Records for locating displayed items

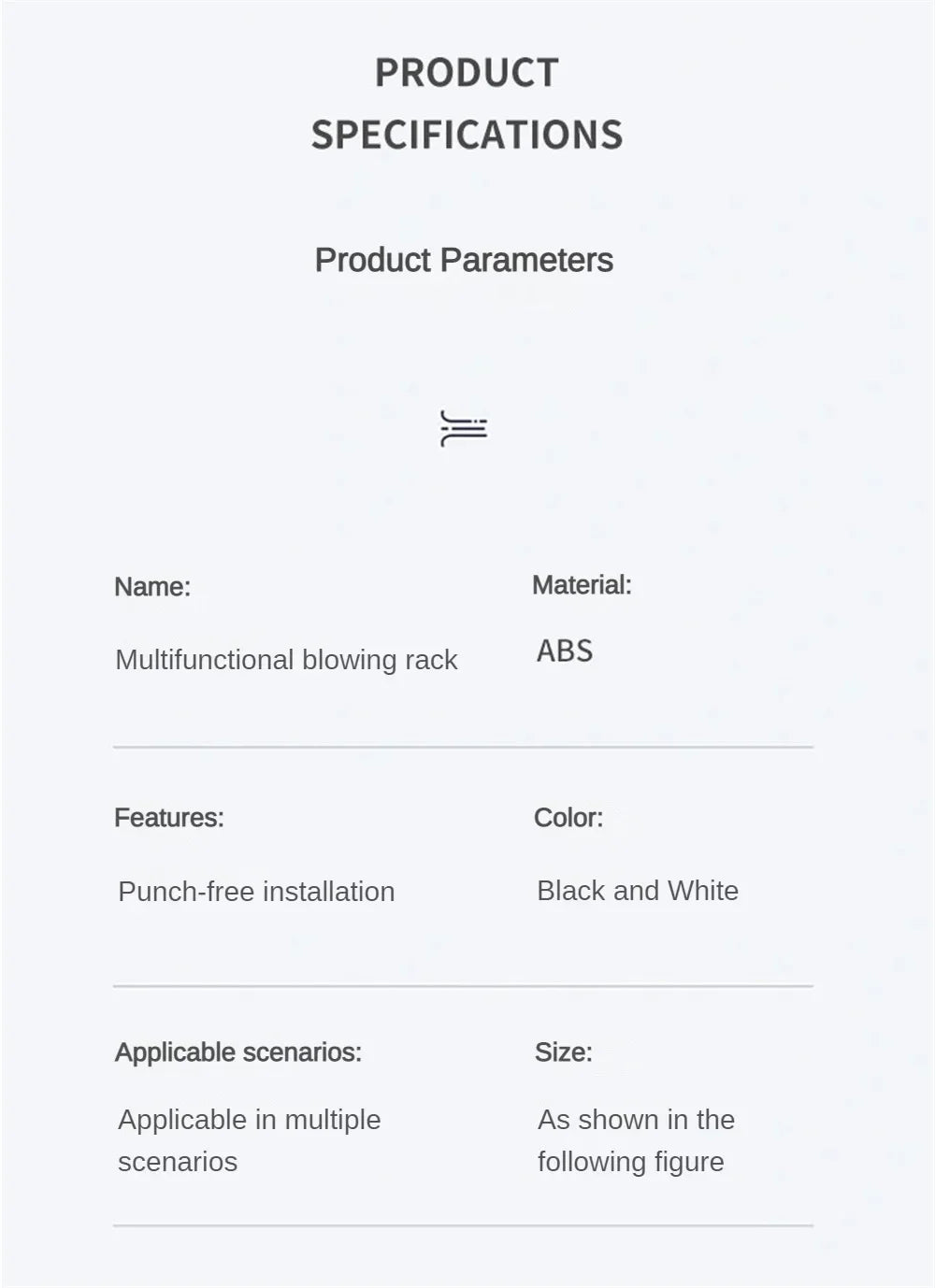This screenshot has width=935, height=1288.
Task: Click As shown in the following figure
Action: (636, 1140)
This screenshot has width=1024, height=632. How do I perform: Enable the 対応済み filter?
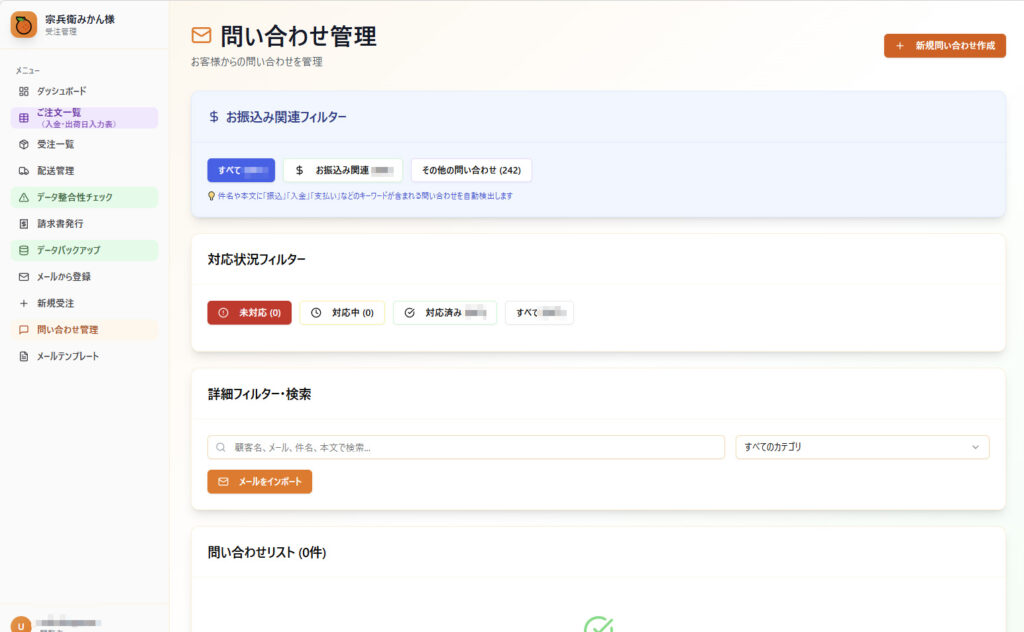click(444, 312)
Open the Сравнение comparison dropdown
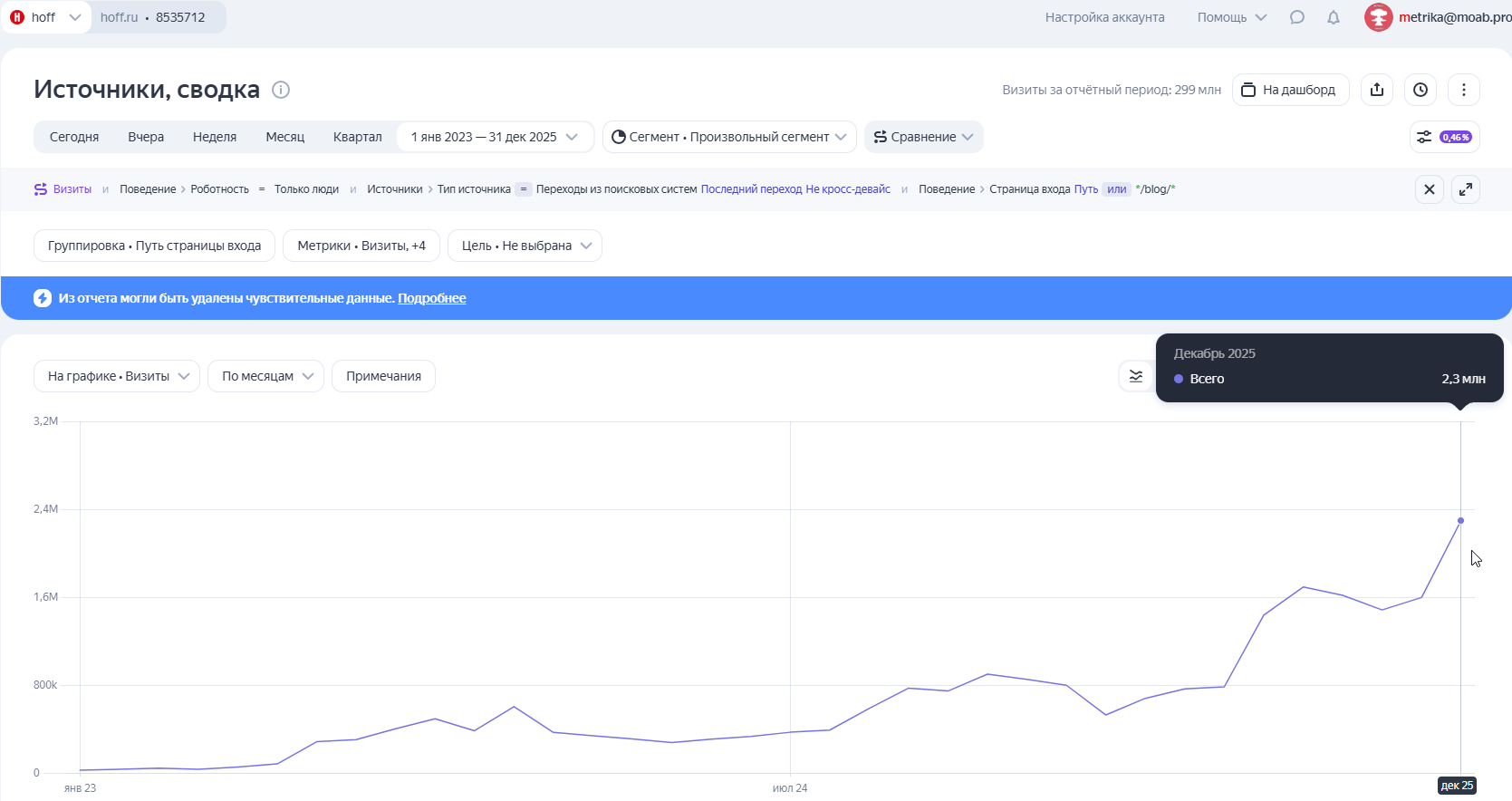The image size is (1512, 801). coord(923,137)
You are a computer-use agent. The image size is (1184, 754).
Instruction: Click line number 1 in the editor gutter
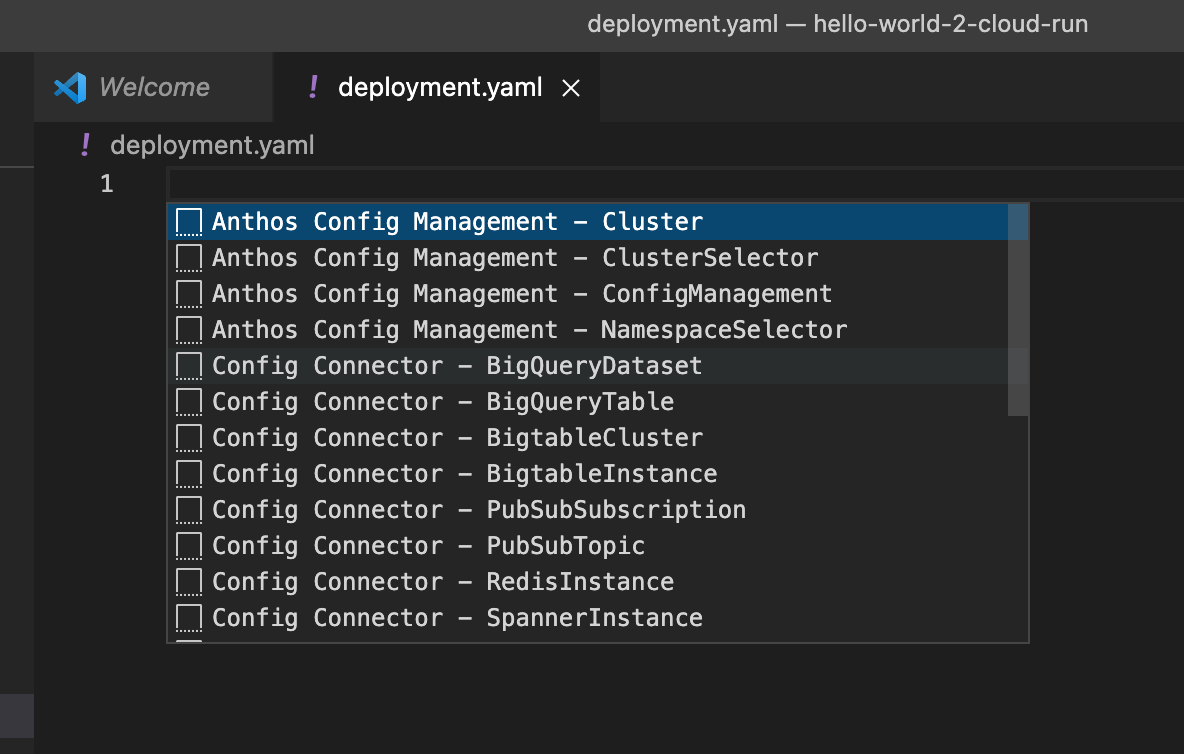coord(106,184)
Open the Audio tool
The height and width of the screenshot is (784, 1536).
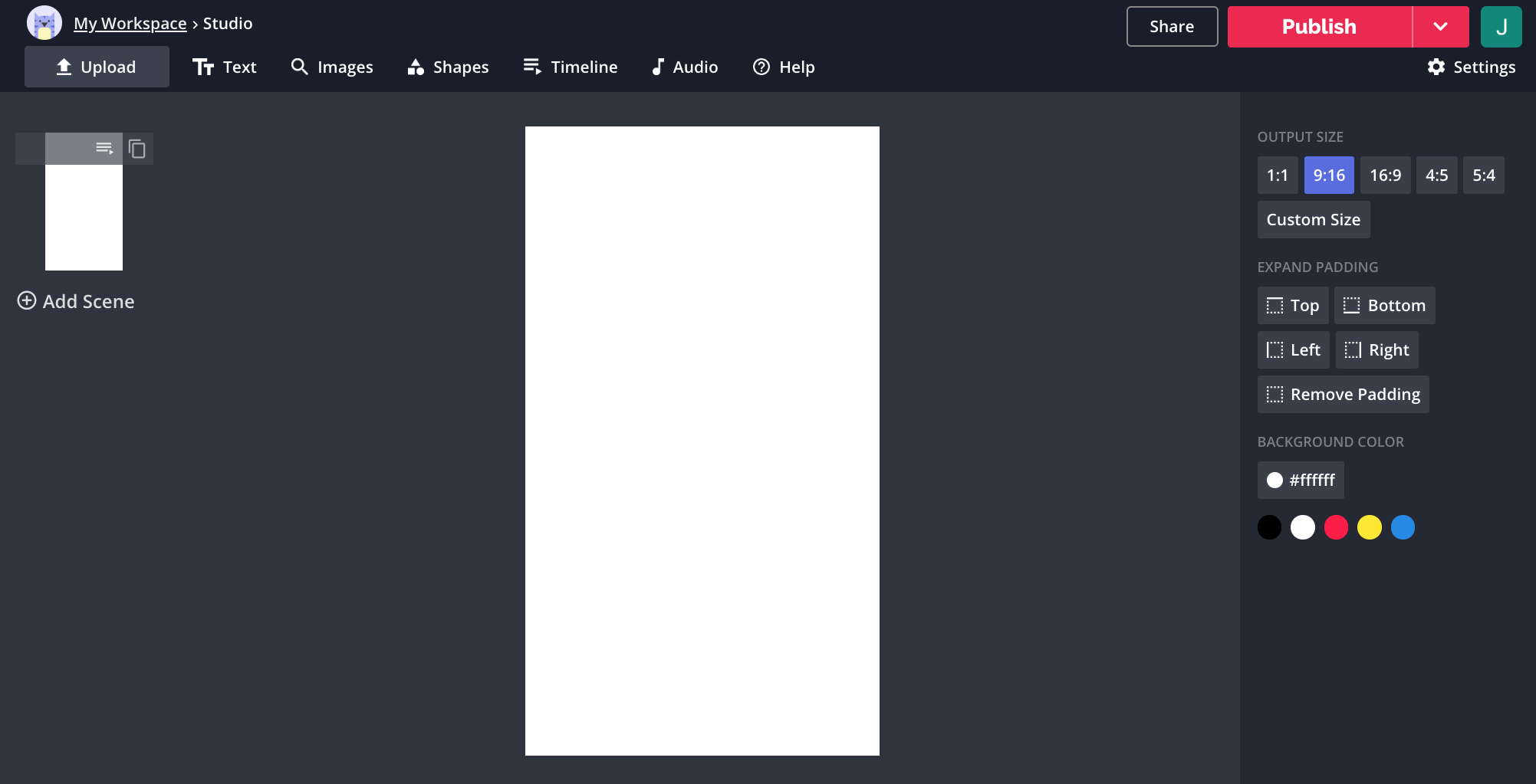(x=684, y=67)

> **Brief**:
Repeat all of the material above word for word, and leave the pictures out.

> **Answer for this exercise**:
This screenshot has width=935, height=1288.
Task: Click As shown in the following figure
Action: (636, 1140)
This screenshot has width=1024, height=632. How do I perform: Enable the 対応済み filter?
click(444, 312)
Open the Сравнение comparison dropdown
The image size is (1512, 801). coord(923,137)
You are a computer-use agent. The image size is (1184, 754).
Instruction: Click line number 1 in the editor gutter
coord(106,184)
Open the Audio tool
The height and width of the screenshot is (784, 1536).
(x=684, y=67)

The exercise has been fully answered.